**ASSIGNMENT**
Return each of the entries below word for word.

++++ TASK MATERIAL ++++

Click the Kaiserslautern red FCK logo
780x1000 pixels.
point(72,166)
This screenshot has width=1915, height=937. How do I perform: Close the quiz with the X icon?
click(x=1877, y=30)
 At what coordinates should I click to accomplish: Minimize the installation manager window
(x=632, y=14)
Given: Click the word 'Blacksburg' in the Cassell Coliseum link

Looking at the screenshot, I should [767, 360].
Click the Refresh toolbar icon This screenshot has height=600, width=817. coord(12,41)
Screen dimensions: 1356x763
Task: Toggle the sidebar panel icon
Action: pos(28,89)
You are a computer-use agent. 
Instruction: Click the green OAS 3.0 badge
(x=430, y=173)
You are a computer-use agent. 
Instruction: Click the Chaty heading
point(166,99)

++++

**REPLY**
Click the Kaiserslautern red FCK logo
780x1000 pixels.
point(72,166)
This screenshot has width=1915, height=937. How do I perform: Close the quiz with the X icon?
click(x=1877, y=30)
 At what coordinates should I click to accomplish: Minimize the installation manager window
(x=632, y=14)
Given: Click the word 'Blacksburg' in the Cassell Coliseum link

Looking at the screenshot, I should [767, 360].
Click the Refresh toolbar icon This screenshot has height=600, width=817. coord(12,41)
Screen dimensions: 1356x763
Task: Toggle the sidebar panel icon
Action: pos(28,89)
You are a computer-use agent. 
Instruction: Click the green OAS 3.0 badge
(x=430, y=173)
You are a computer-use agent. 
Instruction: Click the Chaty heading
point(166,99)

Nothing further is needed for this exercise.